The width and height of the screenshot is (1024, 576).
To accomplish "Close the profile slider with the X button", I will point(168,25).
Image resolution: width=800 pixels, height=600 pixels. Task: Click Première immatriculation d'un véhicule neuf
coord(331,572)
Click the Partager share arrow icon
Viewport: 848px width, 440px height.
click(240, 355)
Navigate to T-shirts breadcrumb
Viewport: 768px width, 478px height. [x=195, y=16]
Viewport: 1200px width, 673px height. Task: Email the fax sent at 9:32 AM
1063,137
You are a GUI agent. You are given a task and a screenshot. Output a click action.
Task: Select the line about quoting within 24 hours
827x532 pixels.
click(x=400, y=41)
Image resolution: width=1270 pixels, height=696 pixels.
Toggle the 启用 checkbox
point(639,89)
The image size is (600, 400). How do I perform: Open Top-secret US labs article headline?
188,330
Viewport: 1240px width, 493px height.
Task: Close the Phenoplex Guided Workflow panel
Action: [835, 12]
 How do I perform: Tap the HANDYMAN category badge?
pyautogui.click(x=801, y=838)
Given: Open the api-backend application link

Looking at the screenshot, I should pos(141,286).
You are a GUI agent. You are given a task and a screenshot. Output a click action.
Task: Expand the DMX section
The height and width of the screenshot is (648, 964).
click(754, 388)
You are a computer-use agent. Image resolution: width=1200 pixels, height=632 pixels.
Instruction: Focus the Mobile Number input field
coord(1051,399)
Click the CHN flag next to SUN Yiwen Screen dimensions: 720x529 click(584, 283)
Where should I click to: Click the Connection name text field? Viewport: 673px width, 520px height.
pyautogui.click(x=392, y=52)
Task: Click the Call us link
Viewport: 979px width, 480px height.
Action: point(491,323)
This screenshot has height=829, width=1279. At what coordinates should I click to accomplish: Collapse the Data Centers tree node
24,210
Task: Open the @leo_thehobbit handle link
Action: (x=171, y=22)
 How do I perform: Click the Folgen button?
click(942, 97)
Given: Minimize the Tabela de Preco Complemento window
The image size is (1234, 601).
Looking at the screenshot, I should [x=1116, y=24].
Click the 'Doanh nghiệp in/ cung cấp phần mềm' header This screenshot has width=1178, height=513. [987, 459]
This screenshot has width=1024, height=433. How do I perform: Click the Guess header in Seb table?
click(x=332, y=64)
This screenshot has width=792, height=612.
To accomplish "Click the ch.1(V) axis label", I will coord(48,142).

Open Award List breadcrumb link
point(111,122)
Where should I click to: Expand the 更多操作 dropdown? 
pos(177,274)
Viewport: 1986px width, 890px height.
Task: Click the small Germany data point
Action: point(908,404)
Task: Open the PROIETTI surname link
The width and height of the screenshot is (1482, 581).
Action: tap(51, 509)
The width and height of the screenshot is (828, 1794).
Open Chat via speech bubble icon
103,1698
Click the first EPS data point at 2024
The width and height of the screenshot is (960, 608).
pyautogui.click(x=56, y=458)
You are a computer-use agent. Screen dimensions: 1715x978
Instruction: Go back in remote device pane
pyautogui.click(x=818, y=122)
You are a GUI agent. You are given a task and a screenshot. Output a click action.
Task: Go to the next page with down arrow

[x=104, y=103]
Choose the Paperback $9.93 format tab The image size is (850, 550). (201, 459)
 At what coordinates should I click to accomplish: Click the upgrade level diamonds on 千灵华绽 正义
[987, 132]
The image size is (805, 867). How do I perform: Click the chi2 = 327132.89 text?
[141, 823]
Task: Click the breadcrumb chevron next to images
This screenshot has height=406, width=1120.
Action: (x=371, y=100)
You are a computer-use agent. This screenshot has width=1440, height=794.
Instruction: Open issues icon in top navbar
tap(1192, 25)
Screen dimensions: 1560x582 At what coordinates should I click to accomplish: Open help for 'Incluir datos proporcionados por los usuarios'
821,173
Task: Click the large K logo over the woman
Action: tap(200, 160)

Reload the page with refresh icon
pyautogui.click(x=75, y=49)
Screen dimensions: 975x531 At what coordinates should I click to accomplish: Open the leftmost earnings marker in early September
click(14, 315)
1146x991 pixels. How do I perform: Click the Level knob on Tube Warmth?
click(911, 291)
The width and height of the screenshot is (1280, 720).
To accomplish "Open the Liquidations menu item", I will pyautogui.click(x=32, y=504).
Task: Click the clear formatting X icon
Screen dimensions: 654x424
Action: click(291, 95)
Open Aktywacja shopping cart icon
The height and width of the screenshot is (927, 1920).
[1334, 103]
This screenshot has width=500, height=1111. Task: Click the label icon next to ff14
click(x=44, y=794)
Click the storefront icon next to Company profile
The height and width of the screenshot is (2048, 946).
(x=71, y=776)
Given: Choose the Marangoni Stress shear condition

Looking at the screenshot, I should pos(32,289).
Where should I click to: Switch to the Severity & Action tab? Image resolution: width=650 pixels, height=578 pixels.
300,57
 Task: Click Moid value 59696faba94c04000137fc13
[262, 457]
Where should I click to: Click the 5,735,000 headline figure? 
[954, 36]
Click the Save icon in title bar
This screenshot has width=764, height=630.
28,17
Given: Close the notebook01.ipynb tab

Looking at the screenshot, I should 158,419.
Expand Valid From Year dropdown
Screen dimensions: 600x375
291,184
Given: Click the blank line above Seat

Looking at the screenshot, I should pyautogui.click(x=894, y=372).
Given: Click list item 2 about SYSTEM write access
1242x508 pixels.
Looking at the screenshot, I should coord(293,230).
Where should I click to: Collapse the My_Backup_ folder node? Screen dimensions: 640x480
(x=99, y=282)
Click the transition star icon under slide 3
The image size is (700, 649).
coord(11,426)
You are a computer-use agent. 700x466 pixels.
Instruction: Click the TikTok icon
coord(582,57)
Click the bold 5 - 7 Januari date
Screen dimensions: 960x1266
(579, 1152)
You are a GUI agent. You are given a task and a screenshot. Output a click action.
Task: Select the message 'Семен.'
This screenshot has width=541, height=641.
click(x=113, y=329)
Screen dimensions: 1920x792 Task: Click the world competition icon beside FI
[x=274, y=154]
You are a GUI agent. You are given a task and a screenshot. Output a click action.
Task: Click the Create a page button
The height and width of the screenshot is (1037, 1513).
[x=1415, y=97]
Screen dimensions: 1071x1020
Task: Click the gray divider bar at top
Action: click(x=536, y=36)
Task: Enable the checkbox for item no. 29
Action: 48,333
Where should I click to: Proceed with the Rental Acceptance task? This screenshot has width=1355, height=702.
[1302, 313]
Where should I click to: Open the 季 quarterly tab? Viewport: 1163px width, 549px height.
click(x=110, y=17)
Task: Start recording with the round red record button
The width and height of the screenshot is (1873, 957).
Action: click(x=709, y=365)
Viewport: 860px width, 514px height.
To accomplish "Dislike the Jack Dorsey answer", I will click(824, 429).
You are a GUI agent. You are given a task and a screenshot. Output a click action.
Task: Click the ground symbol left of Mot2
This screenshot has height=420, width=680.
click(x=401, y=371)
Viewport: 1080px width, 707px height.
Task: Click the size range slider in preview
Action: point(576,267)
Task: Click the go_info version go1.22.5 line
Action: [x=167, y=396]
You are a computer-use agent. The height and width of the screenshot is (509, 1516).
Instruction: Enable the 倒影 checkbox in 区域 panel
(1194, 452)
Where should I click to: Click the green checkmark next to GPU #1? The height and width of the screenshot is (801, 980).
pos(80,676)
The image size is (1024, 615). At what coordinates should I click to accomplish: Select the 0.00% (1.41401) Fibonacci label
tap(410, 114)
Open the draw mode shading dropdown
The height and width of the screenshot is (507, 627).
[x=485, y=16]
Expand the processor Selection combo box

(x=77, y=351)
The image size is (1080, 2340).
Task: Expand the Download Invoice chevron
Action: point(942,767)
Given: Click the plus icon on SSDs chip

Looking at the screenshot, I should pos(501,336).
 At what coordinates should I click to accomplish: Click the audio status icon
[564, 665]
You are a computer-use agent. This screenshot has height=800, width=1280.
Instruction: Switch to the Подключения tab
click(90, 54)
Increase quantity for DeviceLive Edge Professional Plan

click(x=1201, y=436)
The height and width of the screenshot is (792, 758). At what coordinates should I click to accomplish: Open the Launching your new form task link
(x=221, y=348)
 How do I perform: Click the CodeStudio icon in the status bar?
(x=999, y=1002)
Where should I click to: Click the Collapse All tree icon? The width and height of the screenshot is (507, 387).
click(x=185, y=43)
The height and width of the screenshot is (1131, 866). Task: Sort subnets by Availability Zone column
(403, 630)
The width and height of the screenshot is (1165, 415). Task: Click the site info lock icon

::::::::::

A single number is the answer: how many lines of the material above hold the word "profile"?

2